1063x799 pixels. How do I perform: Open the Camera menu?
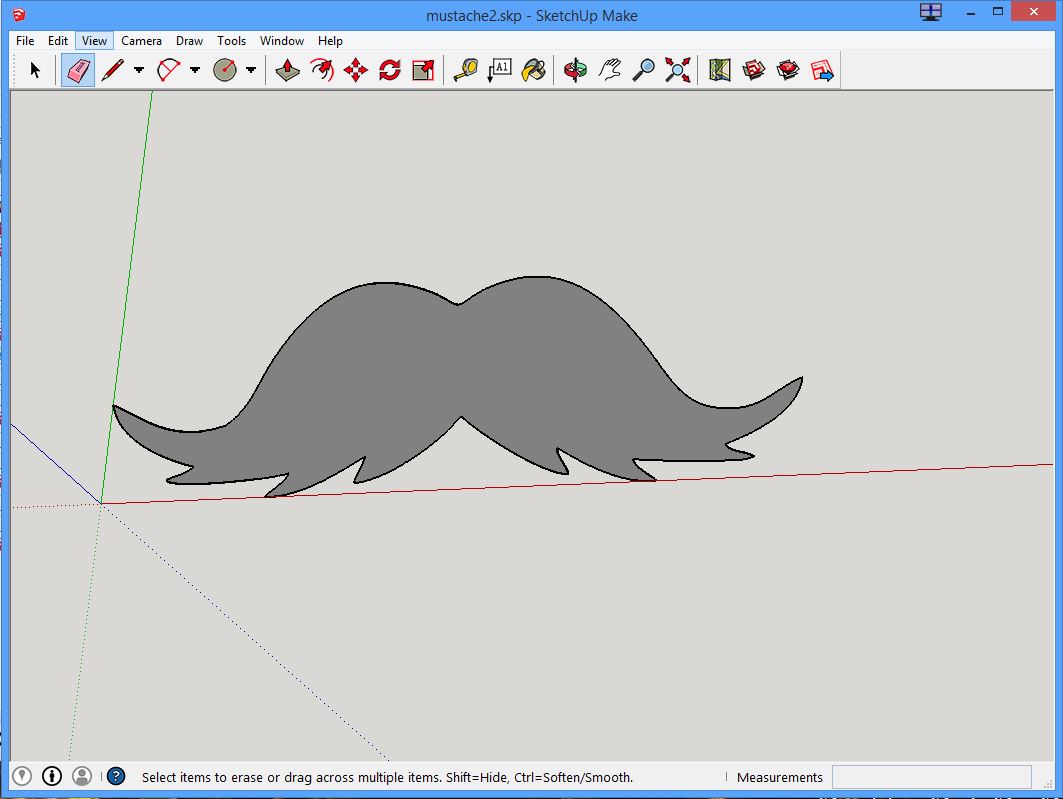(x=141, y=41)
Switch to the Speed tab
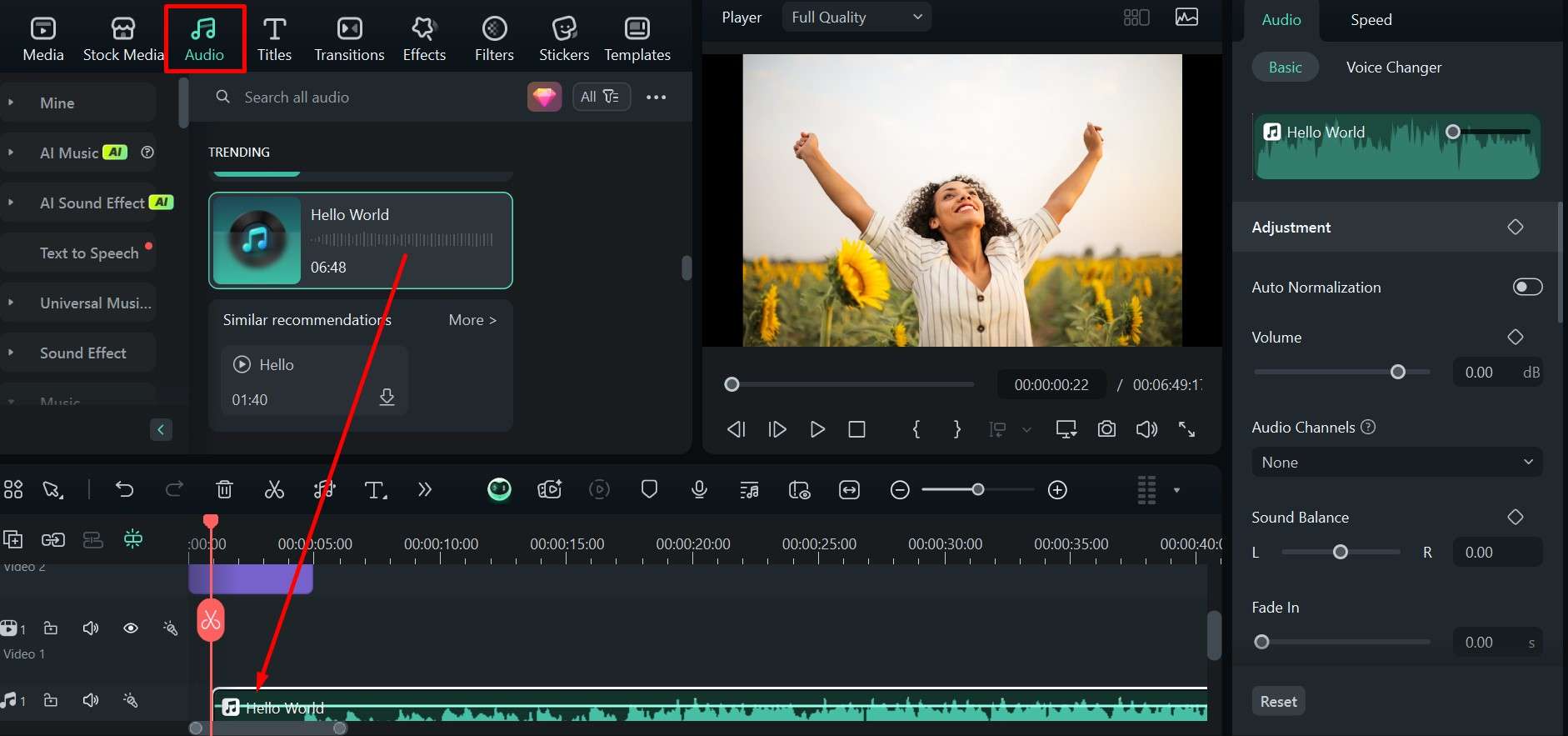Viewport: 1568px width, 736px height. pyautogui.click(x=1371, y=20)
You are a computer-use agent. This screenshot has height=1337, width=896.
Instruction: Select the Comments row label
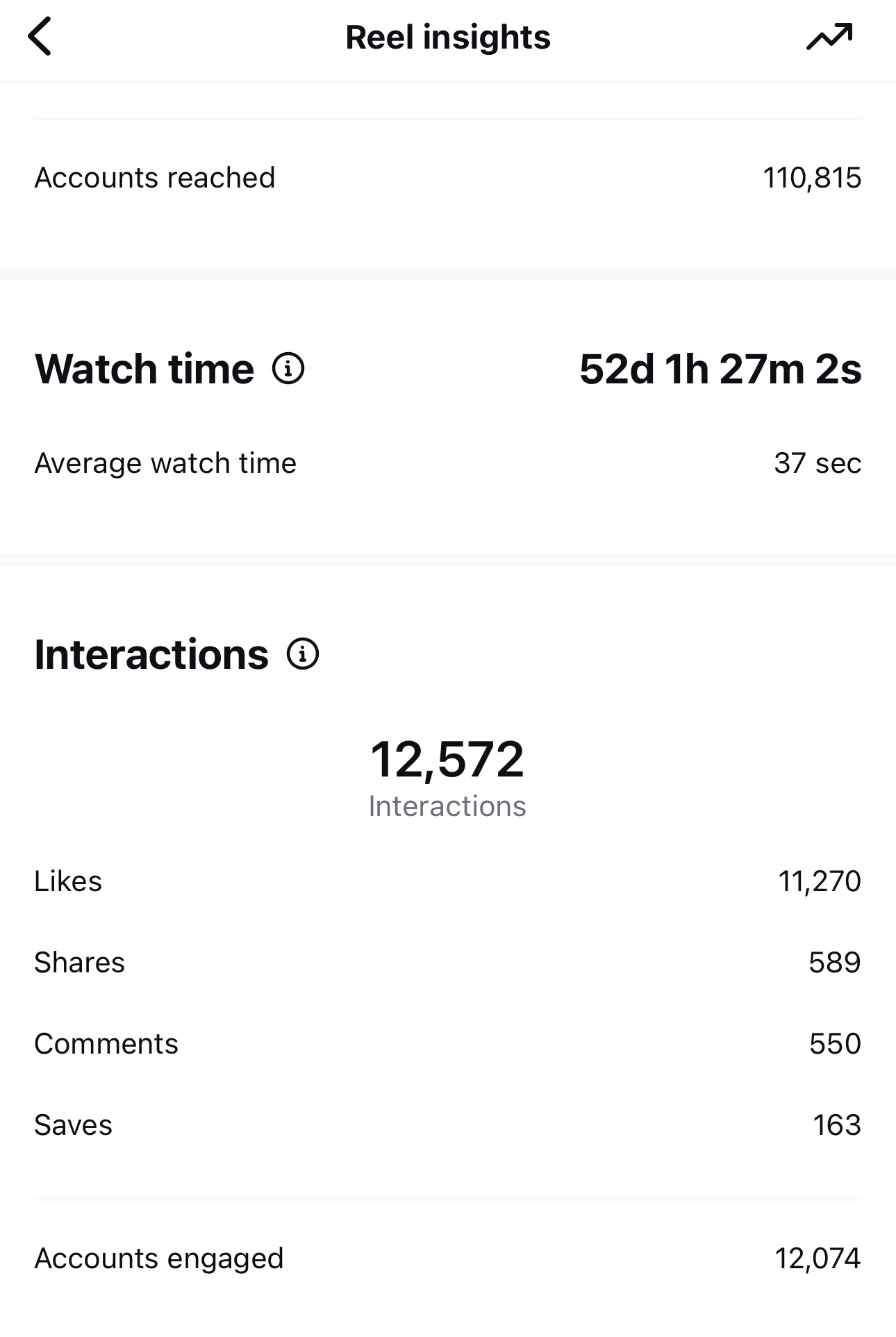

......

■ Activity ■
Would you output the full listing exactly as it stands, minus the images?

■ The completed task ■
1063x799 pixels. How do I perform: Open the Camera menu?
(x=141, y=41)
Switch to the Speed tab
Viewport: 1568px width, 736px height. pyautogui.click(x=1371, y=20)
You are a computer-use agent. This screenshot has height=1337, width=896.
Instruction: Select the Comments row label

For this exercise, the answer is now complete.